Stored items from a collection:
>>>

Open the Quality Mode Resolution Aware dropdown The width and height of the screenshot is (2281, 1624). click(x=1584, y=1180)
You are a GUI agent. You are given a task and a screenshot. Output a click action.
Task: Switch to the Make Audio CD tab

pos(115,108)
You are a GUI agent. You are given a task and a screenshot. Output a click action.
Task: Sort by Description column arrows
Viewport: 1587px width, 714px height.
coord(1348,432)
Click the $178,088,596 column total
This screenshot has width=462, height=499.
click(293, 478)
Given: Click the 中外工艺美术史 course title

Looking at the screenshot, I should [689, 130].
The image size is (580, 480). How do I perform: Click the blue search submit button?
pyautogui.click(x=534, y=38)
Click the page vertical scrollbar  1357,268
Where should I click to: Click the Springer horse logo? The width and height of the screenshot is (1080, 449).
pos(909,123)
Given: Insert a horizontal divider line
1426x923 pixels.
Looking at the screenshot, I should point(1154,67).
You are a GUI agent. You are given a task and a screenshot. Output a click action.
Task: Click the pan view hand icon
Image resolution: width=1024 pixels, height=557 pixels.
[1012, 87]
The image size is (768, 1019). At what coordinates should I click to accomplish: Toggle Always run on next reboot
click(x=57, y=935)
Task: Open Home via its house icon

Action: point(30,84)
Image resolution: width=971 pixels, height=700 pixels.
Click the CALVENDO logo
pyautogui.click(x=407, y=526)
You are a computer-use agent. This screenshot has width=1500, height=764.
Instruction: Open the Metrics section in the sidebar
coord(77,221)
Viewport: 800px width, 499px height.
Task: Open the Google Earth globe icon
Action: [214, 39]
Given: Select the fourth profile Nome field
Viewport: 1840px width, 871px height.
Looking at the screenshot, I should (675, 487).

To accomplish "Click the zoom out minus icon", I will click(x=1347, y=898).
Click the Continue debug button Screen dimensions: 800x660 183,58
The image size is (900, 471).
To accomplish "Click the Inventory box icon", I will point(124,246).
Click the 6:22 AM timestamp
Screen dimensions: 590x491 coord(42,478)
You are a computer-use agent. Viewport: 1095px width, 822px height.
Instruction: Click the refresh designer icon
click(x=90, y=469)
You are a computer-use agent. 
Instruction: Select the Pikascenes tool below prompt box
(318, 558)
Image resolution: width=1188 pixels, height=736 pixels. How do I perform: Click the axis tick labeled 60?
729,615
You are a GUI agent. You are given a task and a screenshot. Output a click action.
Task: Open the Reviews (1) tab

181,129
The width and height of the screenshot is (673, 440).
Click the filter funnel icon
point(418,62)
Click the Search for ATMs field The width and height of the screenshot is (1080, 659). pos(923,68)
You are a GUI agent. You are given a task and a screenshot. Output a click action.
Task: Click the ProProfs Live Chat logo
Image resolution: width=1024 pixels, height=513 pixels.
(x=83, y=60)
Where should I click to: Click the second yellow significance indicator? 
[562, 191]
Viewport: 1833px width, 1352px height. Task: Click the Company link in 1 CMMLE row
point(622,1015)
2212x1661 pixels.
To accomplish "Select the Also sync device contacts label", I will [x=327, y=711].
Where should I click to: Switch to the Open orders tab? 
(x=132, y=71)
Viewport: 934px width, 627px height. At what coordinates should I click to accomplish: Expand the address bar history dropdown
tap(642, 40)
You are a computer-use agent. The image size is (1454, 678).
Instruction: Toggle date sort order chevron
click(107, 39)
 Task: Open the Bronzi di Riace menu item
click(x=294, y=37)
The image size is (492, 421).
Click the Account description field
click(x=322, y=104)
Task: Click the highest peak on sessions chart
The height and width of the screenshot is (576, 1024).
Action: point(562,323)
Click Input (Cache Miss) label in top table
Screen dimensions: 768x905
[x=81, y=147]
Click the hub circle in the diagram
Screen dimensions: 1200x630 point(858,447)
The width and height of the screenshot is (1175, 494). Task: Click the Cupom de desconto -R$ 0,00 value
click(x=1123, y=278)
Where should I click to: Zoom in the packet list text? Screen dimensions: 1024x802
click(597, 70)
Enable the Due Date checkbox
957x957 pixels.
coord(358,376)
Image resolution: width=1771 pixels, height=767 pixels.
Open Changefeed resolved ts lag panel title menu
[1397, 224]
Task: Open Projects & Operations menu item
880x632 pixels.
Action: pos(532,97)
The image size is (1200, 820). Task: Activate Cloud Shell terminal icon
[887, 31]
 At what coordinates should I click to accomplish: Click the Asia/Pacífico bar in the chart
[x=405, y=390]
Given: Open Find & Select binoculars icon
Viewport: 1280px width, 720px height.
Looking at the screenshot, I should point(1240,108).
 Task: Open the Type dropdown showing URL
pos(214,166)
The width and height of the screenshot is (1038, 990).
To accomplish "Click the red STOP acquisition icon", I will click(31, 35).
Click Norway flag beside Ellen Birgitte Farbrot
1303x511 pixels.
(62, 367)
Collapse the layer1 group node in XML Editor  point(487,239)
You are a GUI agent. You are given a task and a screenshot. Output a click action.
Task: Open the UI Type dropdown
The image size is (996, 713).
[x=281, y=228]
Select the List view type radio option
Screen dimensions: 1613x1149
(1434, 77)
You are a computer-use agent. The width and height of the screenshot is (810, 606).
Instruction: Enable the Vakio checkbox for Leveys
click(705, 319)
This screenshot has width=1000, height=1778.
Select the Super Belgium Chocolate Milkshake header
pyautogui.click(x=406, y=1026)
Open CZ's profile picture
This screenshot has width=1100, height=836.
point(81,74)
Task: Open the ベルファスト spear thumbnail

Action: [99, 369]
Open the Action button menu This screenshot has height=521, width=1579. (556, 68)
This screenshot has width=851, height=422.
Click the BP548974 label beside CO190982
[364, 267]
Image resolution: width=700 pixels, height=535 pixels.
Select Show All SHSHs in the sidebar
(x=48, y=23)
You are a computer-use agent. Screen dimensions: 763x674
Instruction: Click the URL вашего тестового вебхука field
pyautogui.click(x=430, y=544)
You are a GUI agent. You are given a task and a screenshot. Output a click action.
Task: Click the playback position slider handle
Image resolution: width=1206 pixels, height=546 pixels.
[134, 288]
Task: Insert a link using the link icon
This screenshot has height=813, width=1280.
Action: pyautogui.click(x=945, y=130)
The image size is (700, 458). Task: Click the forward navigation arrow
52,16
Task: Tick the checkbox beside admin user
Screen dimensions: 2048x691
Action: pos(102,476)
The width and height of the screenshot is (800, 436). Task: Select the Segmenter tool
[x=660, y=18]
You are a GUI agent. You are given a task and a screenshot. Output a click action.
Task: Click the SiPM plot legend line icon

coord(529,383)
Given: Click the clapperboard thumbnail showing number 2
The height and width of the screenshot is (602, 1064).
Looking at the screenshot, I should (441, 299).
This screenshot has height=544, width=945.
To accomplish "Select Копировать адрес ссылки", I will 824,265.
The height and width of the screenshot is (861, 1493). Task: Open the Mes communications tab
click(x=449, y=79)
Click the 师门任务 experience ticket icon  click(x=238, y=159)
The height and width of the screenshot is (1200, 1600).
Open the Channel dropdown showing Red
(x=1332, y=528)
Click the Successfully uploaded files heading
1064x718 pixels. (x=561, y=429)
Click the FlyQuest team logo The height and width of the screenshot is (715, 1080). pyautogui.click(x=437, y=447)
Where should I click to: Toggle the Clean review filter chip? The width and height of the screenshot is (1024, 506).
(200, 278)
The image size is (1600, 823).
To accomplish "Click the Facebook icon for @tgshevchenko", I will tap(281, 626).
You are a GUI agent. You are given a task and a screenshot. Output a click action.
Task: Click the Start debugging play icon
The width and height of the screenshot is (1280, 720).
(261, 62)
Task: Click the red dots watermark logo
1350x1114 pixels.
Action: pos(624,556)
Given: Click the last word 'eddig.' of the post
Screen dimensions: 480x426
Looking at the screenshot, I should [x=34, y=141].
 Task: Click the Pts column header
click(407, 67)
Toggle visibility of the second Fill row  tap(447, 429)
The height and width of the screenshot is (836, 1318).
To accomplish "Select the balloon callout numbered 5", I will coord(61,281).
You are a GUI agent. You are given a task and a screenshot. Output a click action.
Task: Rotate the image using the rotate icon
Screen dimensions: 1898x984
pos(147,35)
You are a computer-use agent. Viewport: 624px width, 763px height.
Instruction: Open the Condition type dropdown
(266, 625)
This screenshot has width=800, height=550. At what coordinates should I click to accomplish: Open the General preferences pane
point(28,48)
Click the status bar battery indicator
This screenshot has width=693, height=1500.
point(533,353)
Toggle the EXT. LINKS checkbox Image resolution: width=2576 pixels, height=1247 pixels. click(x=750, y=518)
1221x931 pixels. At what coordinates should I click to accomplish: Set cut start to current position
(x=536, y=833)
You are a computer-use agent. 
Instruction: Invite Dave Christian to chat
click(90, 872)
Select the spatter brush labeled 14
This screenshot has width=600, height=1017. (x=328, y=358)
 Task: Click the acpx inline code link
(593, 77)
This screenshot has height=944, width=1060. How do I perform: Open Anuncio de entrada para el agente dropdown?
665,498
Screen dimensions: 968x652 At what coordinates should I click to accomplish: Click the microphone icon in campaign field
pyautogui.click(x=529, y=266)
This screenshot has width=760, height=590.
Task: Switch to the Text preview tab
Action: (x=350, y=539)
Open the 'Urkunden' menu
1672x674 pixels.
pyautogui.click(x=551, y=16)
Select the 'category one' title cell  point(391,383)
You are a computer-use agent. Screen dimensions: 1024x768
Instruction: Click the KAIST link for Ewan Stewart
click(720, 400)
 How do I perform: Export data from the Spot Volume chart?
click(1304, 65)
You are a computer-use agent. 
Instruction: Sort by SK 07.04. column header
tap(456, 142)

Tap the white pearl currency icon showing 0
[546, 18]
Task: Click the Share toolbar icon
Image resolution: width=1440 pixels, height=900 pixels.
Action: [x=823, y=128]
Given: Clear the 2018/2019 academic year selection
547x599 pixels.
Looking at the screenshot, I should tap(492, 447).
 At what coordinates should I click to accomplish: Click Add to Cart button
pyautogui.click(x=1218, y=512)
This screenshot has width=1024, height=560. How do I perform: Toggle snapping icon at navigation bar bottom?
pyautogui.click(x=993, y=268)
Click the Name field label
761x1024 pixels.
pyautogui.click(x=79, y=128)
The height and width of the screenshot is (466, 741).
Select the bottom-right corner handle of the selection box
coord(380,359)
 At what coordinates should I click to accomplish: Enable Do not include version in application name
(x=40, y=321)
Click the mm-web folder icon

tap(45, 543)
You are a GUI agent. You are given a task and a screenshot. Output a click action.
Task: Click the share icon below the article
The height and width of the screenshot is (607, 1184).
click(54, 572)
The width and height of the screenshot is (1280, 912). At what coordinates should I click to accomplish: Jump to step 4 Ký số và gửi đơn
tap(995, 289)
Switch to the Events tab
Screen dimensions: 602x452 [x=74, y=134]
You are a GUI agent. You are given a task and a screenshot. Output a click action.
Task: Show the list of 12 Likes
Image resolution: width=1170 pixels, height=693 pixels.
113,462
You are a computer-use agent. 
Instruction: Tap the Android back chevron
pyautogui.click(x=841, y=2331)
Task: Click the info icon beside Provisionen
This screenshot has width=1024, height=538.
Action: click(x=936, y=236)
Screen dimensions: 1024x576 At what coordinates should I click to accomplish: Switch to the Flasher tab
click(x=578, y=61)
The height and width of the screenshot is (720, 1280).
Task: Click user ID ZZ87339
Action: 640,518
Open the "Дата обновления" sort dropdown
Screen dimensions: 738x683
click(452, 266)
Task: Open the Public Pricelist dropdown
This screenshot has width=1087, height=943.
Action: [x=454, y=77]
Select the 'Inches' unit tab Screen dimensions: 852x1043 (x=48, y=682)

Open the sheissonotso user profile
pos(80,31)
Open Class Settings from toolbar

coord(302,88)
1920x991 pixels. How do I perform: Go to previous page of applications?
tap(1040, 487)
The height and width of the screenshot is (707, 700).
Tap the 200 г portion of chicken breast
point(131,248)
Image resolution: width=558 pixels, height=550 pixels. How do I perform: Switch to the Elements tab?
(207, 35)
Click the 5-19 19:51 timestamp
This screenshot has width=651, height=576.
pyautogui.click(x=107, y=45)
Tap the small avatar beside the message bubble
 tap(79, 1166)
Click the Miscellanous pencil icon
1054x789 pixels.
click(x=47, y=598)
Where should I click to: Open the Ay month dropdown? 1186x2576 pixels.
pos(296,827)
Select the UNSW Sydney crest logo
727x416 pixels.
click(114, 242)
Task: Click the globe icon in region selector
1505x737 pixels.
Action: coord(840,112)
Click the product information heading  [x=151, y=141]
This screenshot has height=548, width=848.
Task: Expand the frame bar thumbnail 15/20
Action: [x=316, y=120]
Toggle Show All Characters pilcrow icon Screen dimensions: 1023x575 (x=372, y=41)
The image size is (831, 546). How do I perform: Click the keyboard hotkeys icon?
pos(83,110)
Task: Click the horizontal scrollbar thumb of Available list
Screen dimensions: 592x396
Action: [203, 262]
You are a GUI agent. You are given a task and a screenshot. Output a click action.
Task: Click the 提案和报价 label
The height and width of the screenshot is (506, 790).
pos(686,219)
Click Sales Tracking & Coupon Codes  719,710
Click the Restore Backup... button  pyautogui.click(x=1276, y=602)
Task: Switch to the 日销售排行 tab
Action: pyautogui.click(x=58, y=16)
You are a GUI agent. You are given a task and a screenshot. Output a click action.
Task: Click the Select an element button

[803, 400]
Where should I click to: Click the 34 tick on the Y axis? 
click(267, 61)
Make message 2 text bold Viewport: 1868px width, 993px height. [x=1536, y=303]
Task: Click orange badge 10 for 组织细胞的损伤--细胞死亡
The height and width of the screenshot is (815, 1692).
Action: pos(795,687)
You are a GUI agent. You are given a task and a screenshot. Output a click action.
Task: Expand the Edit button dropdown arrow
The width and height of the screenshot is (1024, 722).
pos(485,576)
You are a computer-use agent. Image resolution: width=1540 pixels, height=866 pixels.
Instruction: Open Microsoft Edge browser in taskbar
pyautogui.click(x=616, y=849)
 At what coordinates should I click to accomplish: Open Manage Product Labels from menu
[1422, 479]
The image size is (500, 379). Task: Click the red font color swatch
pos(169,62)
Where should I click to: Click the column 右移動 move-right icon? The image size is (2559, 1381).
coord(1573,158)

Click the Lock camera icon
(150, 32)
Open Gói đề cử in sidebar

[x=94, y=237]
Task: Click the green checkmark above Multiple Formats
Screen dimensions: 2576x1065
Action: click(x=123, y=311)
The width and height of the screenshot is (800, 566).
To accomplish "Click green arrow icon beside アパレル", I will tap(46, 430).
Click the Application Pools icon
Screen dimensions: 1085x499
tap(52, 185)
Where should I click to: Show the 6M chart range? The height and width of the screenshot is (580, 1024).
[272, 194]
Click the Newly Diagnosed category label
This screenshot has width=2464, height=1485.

<<<

Problem requirements >> Work out how many lines above contain the word "scrollbar". Give only the number.

Answer space >> 2